Cruising Spinnaker (Asymmetric Downwind Sail)


Setting a Cruising Spinnaker using Parrel Beads
rolling over the furled genoa

A Cruising Spinnaker with a dousing sock can be a useful sail when downwind sailing with much less effort than using a spinnaker with pole. I stress the word CRUISING, as this is my type of sailing. For racing with an asymmetrical, see Ron and Mike's comments attached at the end of the article.

The tack of the sail may be connected to the bow in different configurations. To set a Cruising Spinnaker (Asymmetric downwind sail), first attach the halyard to the head ring on the sail. If your boat has a roller furling genoa, it is recommended that you use a set of PARREL BEADS that are wrapped around the furled genoa and then snap-shackled to the tack of the sail. Parrel beads are solid nylon balls with holes drilled through them, through which a wire cable passes. The cable has stainless-steel thimbles at either end that are then shackled to the tack, making a closed loop of beads around the genoa. The parrel beads roll over the furled genoa, allowing the tack of the cruising spinnaker to be raised and lowered with ease.
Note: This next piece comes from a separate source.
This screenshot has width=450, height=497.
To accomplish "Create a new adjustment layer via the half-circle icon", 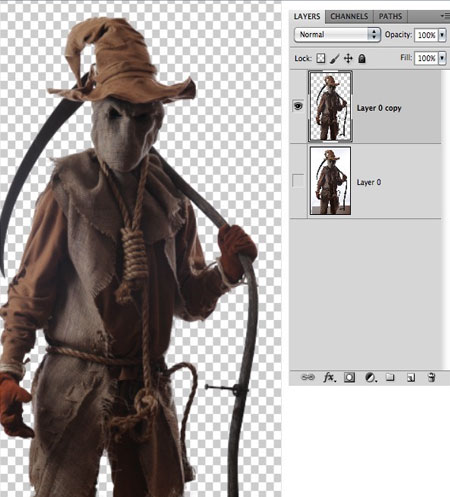I will (370, 377).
Ric & Beverly C320 "SnapShot"

Next tie the tack downhaul line to the tack ring, leading it through a turning block on the deck near the bow, and run it aft to the cockpit. Set up the tack downhaul so the tack of the sail is about five feet above the deck when the sail is hoisted. Attach the spinnaker sheet to the clew ring of the spinnaker and make sure the line is led aft outside the lifelines to a turning block on the toe rail located just forward of the stern pulpit. Then run it forward to a winch. The sheet that is not being used ­lazy sheet- should also be attached to the clew of the spinnaker, led forward in front of the head stay, and then back on the other side of the boat ­ outside the shrouds and lifelines ­ to another turning block positioned just forward of the stern pulpit. Then take that sheet and lead it to a winch.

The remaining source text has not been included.